O território Yanomami, na fronteira com a Venezuela, é a maior terra indígena do Brasil e abriga cerca de 27 mil pessoas, incluindo comunidades isoladas. A retirada de garimpeiros ilegais começou há dois anos, após ações federais, e é acompanhada por relatos de retomada de rituais, cultivo e alimentação, segundo líderes locais.

Júnior Hekurari Yanomami, líder indígena da região, afirma que o povo voltou a se organizar, celebrando bananas e mandioca. A declaração ocorre em meio a um balanço oficial de ações do governo federal na área, anunciando avanços após anos de crises ligadas à presença de garimpeiros.

Em 2024, o governo federal informou que foram realizadas 3.536 operações de segurança na Terra Yanomami e que o número de profissionais de saúde aumentou de 690 para 1.759. A medida visa frear o garimpo ilegal e ampliar serviços médicos na região.

Contexto de crise

O período anterior à gestão atual ficou marcado pelo favorecimento aos garimpeiros e pela piora de condições sanitárias, com aumento de desnutrição infantil e surto de malária, agravando a violência e a degradação ambiental na região.

A retirada de garimpeiros envolveu o desmantelamento de maquinários, apreensão de equipamentos e o bloqueio de saídas logísticas, como aeródromos e fornecimento de combustível.

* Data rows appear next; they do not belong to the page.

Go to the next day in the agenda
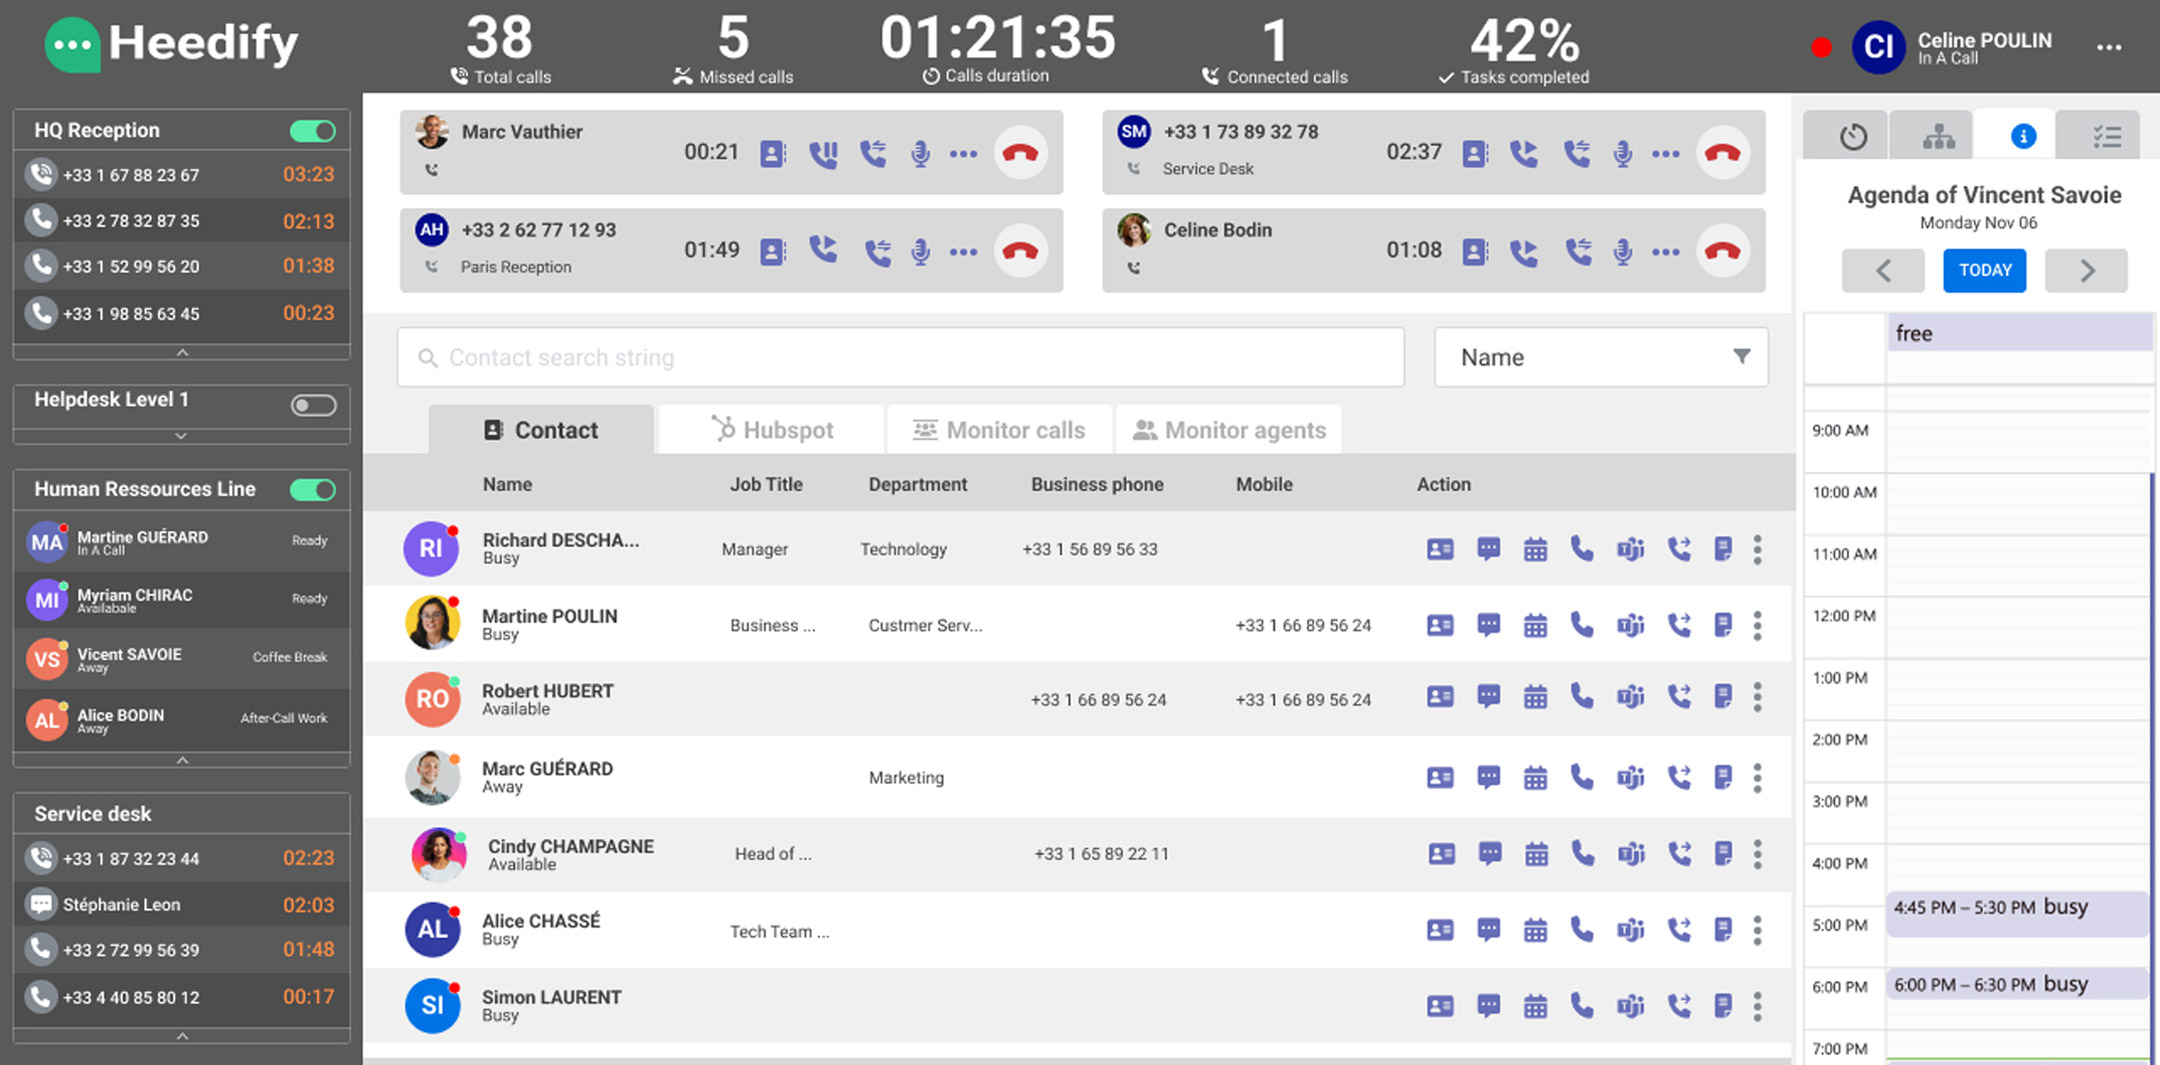The width and height of the screenshot is (2160, 1065). (2086, 270)
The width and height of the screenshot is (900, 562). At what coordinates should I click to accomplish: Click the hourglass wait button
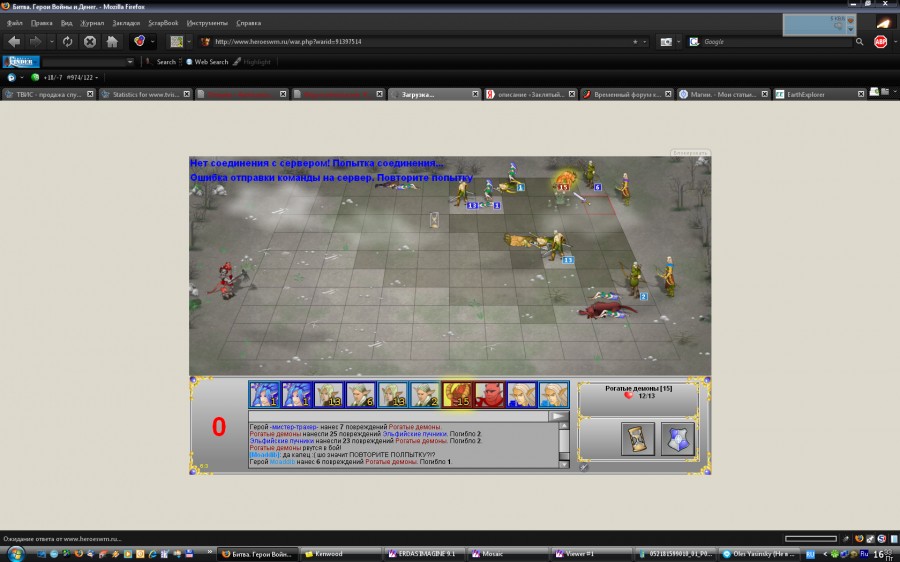[x=637, y=438]
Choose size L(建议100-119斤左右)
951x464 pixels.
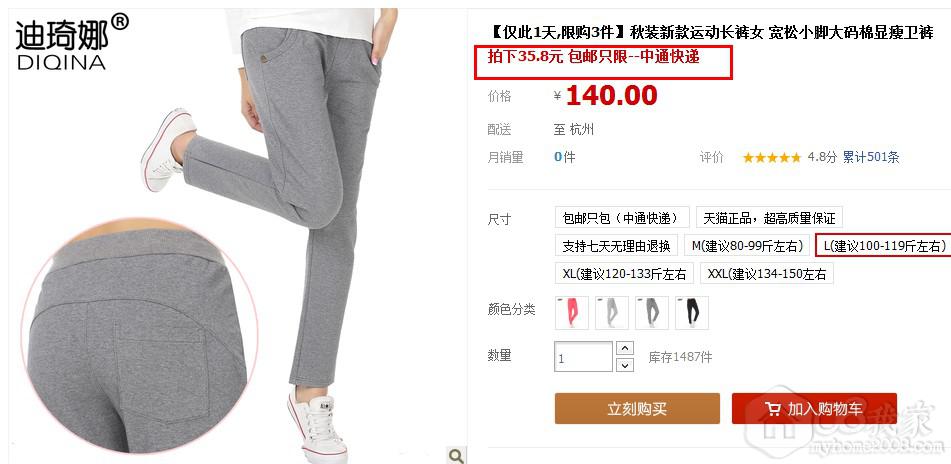point(884,246)
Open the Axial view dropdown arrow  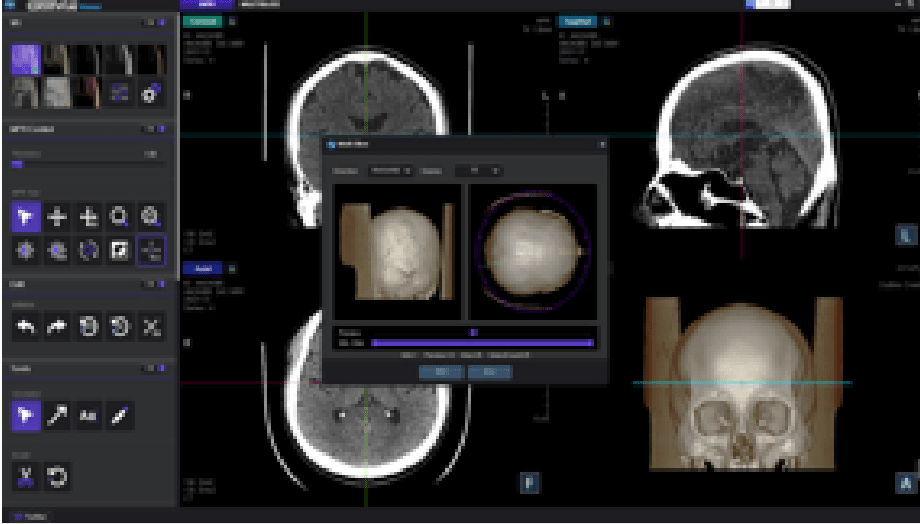232,268
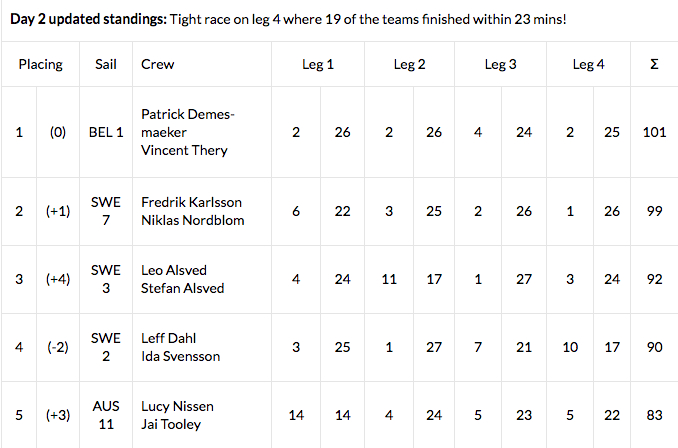
Task: Click the BEL 1 sail number cell
Action: [x=105, y=132]
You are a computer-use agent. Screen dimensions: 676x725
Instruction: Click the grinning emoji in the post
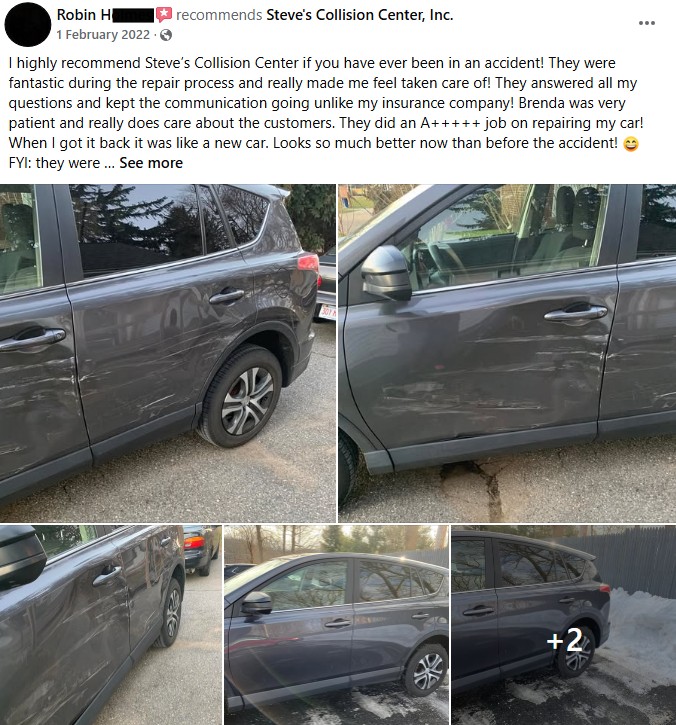coord(631,144)
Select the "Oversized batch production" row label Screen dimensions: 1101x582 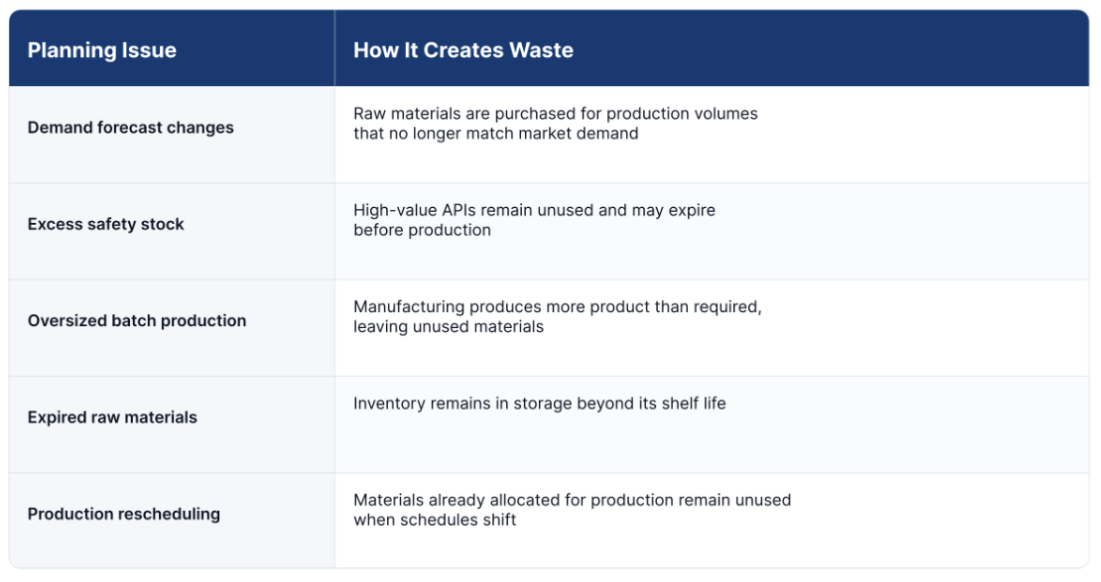[x=137, y=321]
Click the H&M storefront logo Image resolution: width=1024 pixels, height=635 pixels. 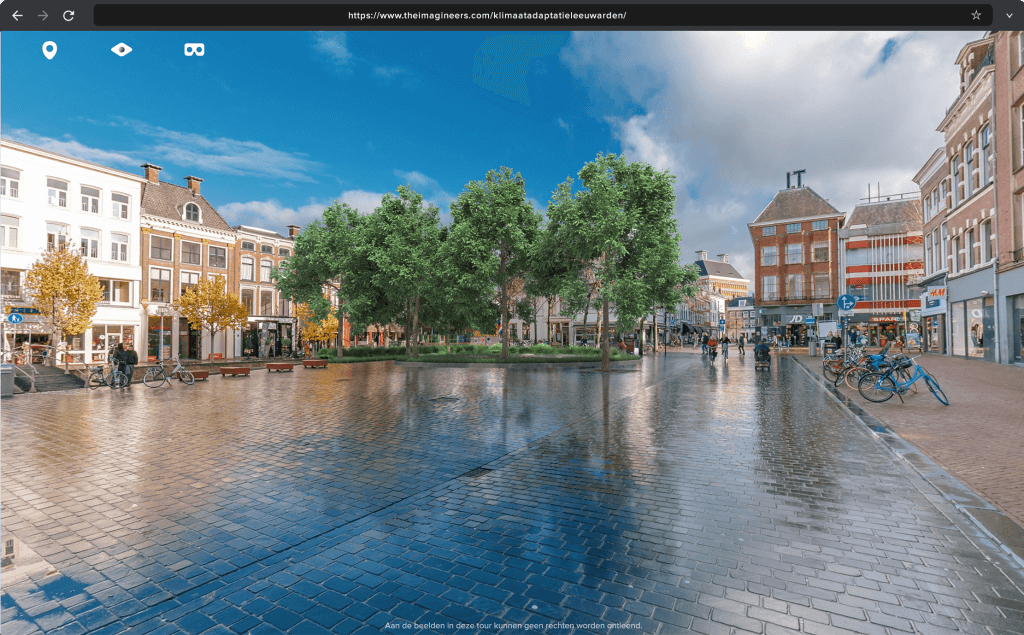pyautogui.click(x=938, y=292)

Estima-se que as perdas econômicas atingiram dezenas de milhões de reais.

Situação atual na região

Apesar dos avanços, ainda existem pontos de garimpo e a mobilidade de mineradores persiste em áreas fronteiriças. Hekurari aponta que, embora a maioria tenha migrado, alguns grupos permanecem em regiões próximas a Venezuela, com provocações eventuais quando há presença policial.

Especialistas ambientais alertam que a contaminação por mercúrio continua no ecossistema, com impactos na pesca e na saúde humana. Estudos recentes indicam traços de mercúrio em amostras biológicas de moradores, incluindo crianças.